The Umbracle (right) is a covered walkway with palm trees and assorted Mediterranean flora where you can relax or take stroll. It also has an open terrace/walkway running along the L'Hemisferic and Prince Felipe Museum where you can stroll and view the scenery. Visitors enter through the beautiful arched entrances (above, left) from the street.Inside the Umbracle and view from the terrace/walkway.
Pictures of the L' Hemisferic and Queen Sofia Palace of the Arts; the Umbracle.
Main support and cables of the Puente Laassut de Lor Bridge which spans the complex.
L' Oceanografic is a gigantic aquarium (biggest in Europe) display of different marine species from the earth's main oceans and seas. The tanks are connected by underground acrylic tunnels where visitors can walk through and view the fish as they swim around. The pictures didn't come out right though due to the diffused underwater lighting.
We rode the bus back to the city center afterwards for some souvenir shopping and also enjoy the attractions. Picture above on the left is a building in one of the corners in the Plaza de Ayuntamiento and the fountain in the center of the square.
The Cathedral and 'El Miguelete', the bell tower for the cathedral which is named after the bell 'Miguel'. We didn't get a chance to climb it due to the time and also because it only has a steep spiral stairway for access.
The Basilica de Nuestra Senora de los Desamparados (Our Lady of the Forsaken) where we attended Sunday mass. It is quite small considering its significance and the only ventilation is provided by the four entrance doors and electric fans mounted on the wall (just like in the PI) so it was hot inside. The interior is very beautiful though and ornately designed with marble and the painting inside the dome is comparable to the cathedrals in Italy. The basilica is located just behind the cathedral and is connected by an arched walkway (top, right).
The Basilica (left) and the Apostle's Gate of the Cathedral as viewed from the sidewalk cafes across the Plaza de la Virgen.

The fountain at the Plaza de la Virgen where people cool off and place their feet in the water; the sidewalk cafes.
The bullring by the train station; sculpture in one of the pools at the park with the Queen Sofia Palace of Arts in the background.

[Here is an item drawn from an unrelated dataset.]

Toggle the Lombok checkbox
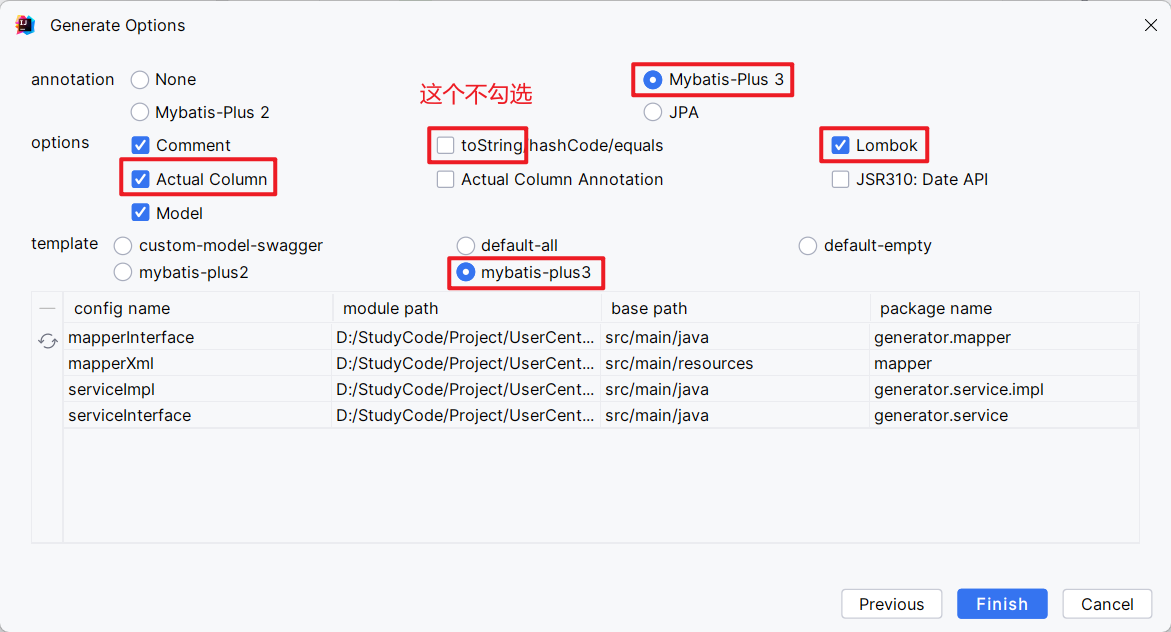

The Angel Custodio Bridge spanning the Turia River bed leading to our hotel. Spanish sign above and Catalan on the bottom. Wikipedia listed Angel Custodio Loyola as a famous Venezuelan singer and composer but I think the bridge is actually named for the Guardian Angel which is the literal translation. The Spanish websites list Angel Custodio or Angel de la Guardia which I was told by Spanish amigos is the patron saint of the police force.